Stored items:
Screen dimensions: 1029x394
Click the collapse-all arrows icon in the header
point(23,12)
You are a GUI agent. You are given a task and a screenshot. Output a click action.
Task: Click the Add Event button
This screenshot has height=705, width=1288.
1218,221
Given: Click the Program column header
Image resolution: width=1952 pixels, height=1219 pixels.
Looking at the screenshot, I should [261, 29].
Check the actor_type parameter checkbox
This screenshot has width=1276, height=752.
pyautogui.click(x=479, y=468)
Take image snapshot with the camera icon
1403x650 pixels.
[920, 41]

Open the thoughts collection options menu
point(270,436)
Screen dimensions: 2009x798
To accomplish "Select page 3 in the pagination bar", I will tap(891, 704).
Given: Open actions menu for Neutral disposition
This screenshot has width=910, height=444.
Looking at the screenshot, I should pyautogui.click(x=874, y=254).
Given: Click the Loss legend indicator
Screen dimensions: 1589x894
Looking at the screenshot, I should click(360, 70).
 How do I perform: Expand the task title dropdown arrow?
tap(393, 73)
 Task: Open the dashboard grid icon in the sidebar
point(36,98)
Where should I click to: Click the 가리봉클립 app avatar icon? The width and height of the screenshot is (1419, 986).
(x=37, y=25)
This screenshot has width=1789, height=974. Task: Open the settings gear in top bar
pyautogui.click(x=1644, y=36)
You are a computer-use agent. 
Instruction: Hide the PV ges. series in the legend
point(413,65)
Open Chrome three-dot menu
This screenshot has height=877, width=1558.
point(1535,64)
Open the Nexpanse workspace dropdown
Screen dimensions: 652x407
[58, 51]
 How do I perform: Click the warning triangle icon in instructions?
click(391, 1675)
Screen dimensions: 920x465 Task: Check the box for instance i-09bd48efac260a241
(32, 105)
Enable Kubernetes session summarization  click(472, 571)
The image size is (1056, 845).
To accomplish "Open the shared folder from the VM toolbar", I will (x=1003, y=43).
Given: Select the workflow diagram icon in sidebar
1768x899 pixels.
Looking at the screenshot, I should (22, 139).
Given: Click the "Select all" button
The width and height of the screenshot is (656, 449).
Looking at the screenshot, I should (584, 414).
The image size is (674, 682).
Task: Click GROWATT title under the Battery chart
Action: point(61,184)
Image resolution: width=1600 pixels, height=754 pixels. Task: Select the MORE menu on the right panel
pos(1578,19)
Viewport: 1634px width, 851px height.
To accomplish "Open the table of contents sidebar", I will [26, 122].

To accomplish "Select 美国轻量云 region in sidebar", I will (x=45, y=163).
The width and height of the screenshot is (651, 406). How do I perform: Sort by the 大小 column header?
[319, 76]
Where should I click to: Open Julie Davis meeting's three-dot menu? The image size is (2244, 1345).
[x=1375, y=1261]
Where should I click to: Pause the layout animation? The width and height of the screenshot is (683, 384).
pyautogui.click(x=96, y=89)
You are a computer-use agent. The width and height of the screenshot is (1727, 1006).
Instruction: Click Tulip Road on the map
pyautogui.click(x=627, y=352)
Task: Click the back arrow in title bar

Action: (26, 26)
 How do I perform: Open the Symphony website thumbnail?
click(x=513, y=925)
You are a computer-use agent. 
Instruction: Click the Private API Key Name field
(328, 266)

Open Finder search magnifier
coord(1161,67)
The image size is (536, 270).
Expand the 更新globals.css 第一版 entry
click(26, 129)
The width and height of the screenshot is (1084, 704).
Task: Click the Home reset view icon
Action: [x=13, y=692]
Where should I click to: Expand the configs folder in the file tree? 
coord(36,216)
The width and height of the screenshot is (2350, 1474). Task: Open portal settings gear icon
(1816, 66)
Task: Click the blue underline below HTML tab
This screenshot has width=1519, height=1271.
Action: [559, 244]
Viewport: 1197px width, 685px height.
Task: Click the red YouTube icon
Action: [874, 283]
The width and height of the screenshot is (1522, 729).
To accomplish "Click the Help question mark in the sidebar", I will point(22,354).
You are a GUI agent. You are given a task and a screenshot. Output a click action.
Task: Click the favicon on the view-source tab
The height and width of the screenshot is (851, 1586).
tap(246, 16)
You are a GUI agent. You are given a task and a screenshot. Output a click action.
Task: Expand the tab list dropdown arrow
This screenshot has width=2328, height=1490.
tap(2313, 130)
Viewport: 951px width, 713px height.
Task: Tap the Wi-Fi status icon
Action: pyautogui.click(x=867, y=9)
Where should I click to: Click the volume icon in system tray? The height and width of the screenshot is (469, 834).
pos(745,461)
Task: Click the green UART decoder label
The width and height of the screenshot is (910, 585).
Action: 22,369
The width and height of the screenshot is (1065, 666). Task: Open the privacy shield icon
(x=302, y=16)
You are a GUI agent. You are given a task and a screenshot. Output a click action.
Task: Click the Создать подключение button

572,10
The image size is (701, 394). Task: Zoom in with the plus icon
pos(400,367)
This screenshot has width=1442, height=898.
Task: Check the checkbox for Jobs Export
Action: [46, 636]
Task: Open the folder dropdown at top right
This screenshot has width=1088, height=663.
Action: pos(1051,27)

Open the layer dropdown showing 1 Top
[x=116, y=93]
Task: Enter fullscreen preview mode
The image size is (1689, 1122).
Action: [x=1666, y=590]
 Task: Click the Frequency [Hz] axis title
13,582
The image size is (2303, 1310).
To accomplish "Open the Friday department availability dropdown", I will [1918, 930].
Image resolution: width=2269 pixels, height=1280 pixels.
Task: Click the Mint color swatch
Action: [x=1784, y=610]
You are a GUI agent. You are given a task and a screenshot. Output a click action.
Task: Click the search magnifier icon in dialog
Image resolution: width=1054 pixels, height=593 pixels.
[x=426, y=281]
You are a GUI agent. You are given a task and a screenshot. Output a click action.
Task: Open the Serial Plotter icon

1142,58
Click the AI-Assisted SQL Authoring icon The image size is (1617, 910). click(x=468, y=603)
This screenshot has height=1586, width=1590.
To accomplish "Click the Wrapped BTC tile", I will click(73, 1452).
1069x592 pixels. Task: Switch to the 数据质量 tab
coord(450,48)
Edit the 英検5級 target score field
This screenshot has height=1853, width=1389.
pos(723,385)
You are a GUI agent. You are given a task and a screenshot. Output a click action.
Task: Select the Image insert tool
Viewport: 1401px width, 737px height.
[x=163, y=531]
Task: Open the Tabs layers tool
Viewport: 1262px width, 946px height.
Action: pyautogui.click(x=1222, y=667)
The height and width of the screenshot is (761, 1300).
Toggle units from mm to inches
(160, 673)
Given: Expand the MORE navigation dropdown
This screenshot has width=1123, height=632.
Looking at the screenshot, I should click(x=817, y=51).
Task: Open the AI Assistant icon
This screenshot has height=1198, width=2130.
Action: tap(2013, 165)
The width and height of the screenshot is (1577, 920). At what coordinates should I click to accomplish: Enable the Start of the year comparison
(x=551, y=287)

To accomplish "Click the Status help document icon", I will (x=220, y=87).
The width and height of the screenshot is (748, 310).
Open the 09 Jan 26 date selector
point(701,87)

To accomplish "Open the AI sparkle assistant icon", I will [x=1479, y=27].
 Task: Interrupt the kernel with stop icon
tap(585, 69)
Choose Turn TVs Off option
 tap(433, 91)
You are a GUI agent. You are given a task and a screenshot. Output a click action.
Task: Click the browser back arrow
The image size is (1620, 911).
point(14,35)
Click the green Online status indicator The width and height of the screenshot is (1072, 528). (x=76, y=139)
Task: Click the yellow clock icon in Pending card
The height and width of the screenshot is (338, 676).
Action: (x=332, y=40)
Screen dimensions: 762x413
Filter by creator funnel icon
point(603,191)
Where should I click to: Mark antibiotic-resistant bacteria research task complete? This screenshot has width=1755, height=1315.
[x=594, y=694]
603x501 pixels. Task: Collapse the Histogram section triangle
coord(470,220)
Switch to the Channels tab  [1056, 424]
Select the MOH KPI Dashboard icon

Work to complete:
Every line from above should appear again in the answer, exactly as written.

Response to the exercise:
Screen dimensions: 1029x394
Click the collapse-all arrows icon in the header
point(23,12)
You are a GUI agent. You are given a task and a screenshot. Output a click action.
Task: Click the Add Event button
This screenshot has height=705, width=1288.
1218,221
Given: Click the Program column header
Image resolution: width=1952 pixels, height=1219 pixels.
Looking at the screenshot, I should [261, 29].
Check the actor_type parameter checkbox
This screenshot has width=1276, height=752.
pyautogui.click(x=479, y=468)
Take image snapshot with the camera icon
1403x650 pixels.
[920, 41]

Open the thoughts collection options menu
point(270,436)
Screen dimensions: 2009x798
To accomplish "Select page 3 in the pagination bar", I will tap(891, 704).
Given: Open actions menu for Neutral disposition
This screenshot has width=910, height=444.
Looking at the screenshot, I should pyautogui.click(x=874, y=254).
Given: Click the Loss legend indicator
Screen dimensions: 1589x894
Looking at the screenshot, I should click(360, 70).
 How do I perform: Expand the task title dropdown arrow?
tap(393, 73)
 Task: Open the dashboard grid icon in the sidebar
point(36,98)
Where should I click to: Click the 가리봉클립 app avatar icon? The width and height of the screenshot is (1419, 986).
(x=37, y=25)
This screenshot has width=1789, height=974. Task: Open the settings gear in top bar
pyautogui.click(x=1644, y=36)
You are a computer-use agent. 
Instruction: Hide the PV ges. series in the legend
point(413,65)
Open Chrome three-dot menu
This screenshot has height=877, width=1558.
point(1535,64)
Open the Nexpanse workspace dropdown
Screen dimensions: 652x407
[58, 51]
 How do I perform: Click the warning triangle icon in instructions?
click(391, 1675)
Screen dimensions: 920x465 Task: Check the box for instance i-09bd48efac260a241
(32, 105)
Enable Kubernetes session summarization  click(472, 571)
The image size is (1056, 845).
To accomplish "Open the shared folder from the VM toolbar", I will (x=1003, y=43).
Given: Select the workflow diagram icon in sidebar
1768x899 pixels.
Looking at the screenshot, I should (22, 139).
Given: Click the "Select all" button
The width and height of the screenshot is (656, 449).
Looking at the screenshot, I should (584, 414).
The image size is (674, 682).
Task: Click GROWATT title under the Battery chart
Action: point(61,184)
Image resolution: width=1600 pixels, height=754 pixels. Task: Select the MORE menu on the right panel
pos(1578,19)
Viewport: 1634px width, 851px height.
To accomplish "Open the table of contents sidebar", I will [26, 122].

To accomplish "Select 美国轻量云 region in sidebar", I will (x=45, y=163).
The width and height of the screenshot is (651, 406). How do I perform: Sort by the 大小 column header?
[319, 76]
Where should I click to: Open Julie Davis meeting's three-dot menu? The image size is (2244, 1345).
[x=1375, y=1261]
Where should I click to: Pause the layout animation? The width and height of the screenshot is (683, 384).
pyautogui.click(x=96, y=89)
You are a computer-use agent. The width and height of the screenshot is (1727, 1006).
Instruction: Click Tulip Road on the map
pyautogui.click(x=627, y=352)
Task: Click the back arrow in title bar

Action: (26, 26)
 How do I perform: Open the Symphony website thumbnail?
click(x=513, y=925)
You are a computer-use agent. 
Instruction: Click the Private API Key Name field
(328, 266)

Open Finder search magnifier
coord(1161,67)
The image size is (536, 270).
Expand the 更新globals.css 第一版 entry
click(26, 129)
The width and height of the screenshot is (1084, 704).
Task: Click the Home reset view icon
Action: [x=13, y=692]
Where should I click to: Expand the configs folder in the file tree? 
coord(36,216)
The width and height of the screenshot is (2350, 1474). Task: Open portal settings gear icon
(1816, 66)
Task: Click the blue underline below HTML tab
This screenshot has width=1519, height=1271.
Action: [559, 244]
Viewport: 1197px width, 685px height.
Task: Click the red YouTube icon
Action: [874, 283]
The width and height of the screenshot is (1522, 729).
To accomplish "Click the Help question mark in the sidebar", I will point(22,354).
You are a GUI agent. You are given a task and a screenshot. Output a click action.
Task: Click the favicon on the view-source tab
The height and width of the screenshot is (851, 1586).
tap(246, 16)
You are a GUI agent. You are given a task and a screenshot. Output a click action.
Task: Expand the tab list dropdown arrow
This screenshot has width=2328, height=1490.
tap(2313, 130)
Viewport: 951px width, 713px height.
Task: Tap the Wi-Fi status icon
Action: pyautogui.click(x=867, y=9)
Where should I click to: Click the volume icon in system tray? The height and width of the screenshot is (469, 834).
pos(745,461)
Task: Click the green UART decoder label
The width and height of the screenshot is (910, 585).
Action: 22,369
The width and height of the screenshot is (1065, 666). Task: Open the privacy shield icon
(x=302, y=16)
You are a GUI agent. You are given a task and a screenshot. Output a click action.
Task: Click the Создать подключение button

572,10
The image size is (701, 394). Task: Zoom in with the plus icon
pos(400,367)
This screenshot has width=1442, height=898.
Task: Check the checkbox for Jobs Export
Action: [46, 636]
Task: Open the folder dropdown at top right
This screenshot has width=1088, height=663.
Action: pos(1051,27)

Open the layer dropdown showing 1 Top
[x=116, y=93]
Task: Enter fullscreen preview mode
The image size is (1689, 1122).
Action: [x=1666, y=590]
 Task: Click the Frequency [Hz] axis title
13,582
The image size is (2303, 1310).
To accomplish "Open the Friday department availability dropdown", I will [1918, 930].
Image resolution: width=2269 pixels, height=1280 pixels.
Task: Click the Mint color swatch
Action: [x=1784, y=610]
You are a GUI agent. You are given a task and a screenshot. Output a click action.
Task: Click the search magnifier icon in dialog
Image resolution: width=1054 pixels, height=593 pixels.
[x=426, y=281]
You are a GUI agent. You are given a task and a screenshot. Output a click action.
Task: Open the Serial Plotter icon

1142,58
Click the AI-Assisted SQL Authoring icon The image size is (1617, 910). click(x=468, y=603)
This screenshot has height=1586, width=1590.
To accomplish "Click the Wrapped BTC tile", I will click(73, 1452).
1069x592 pixels. Task: Switch to the 数据质量 tab
coord(450,48)
Edit the 英検5級 target score field
This screenshot has height=1853, width=1389.
pos(723,385)
You are a GUI agent. You are given a task and a screenshot. Output a click action.
Task: Select the Image insert tool
Viewport: 1401px width, 737px height.
[x=163, y=531]
Task: Open the Tabs layers tool
Viewport: 1262px width, 946px height.
Action: pyautogui.click(x=1222, y=667)
The height and width of the screenshot is (761, 1300).
Toggle units from mm to inches
(160, 673)
Given: Expand the MORE navigation dropdown
This screenshot has width=1123, height=632.
Looking at the screenshot, I should click(x=817, y=51).
Task: Open the AI Assistant icon
This screenshot has height=1198, width=2130.
Action: tap(2013, 165)
The width and height of the screenshot is (1577, 920). At what coordinates should I click to accomplish: Enable the Start of the year comparison
(x=551, y=287)

To accomplish "Click the Status help document icon", I will (x=220, y=87).
The width and height of the screenshot is (748, 310).
Open the 09 Jan 26 date selector
point(701,87)

To accomplish "Open the AI sparkle assistant icon", I will [x=1479, y=27].
 Task: Interrupt the kernel with stop icon
tap(585, 69)
Choose Turn TVs Off option
 tap(433, 91)
You are a GUI agent. You are given a task and a screenshot. Output a click action.
Task: Click the browser back arrow
The image size is (1620, 911).
point(14,35)
Click the green Online status indicator The width and height of the screenshot is (1072, 528). (x=76, y=139)
Task: Click the yellow clock icon in Pending card
The height and width of the screenshot is (338, 676).
Action: (x=332, y=40)
Screen dimensions: 762x413
Filter by creator funnel icon
point(603,191)
Where should I click to: Mark antibiotic-resistant bacteria research task complete? This screenshot has width=1755, height=1315.
[x=594, y=694]
603x501 pixels. Task: Collapse the Histogram section triangle
coord(470,220)
Switch to the Channels tab  [1056, 424]
Select the MOH KPI Dashboard icon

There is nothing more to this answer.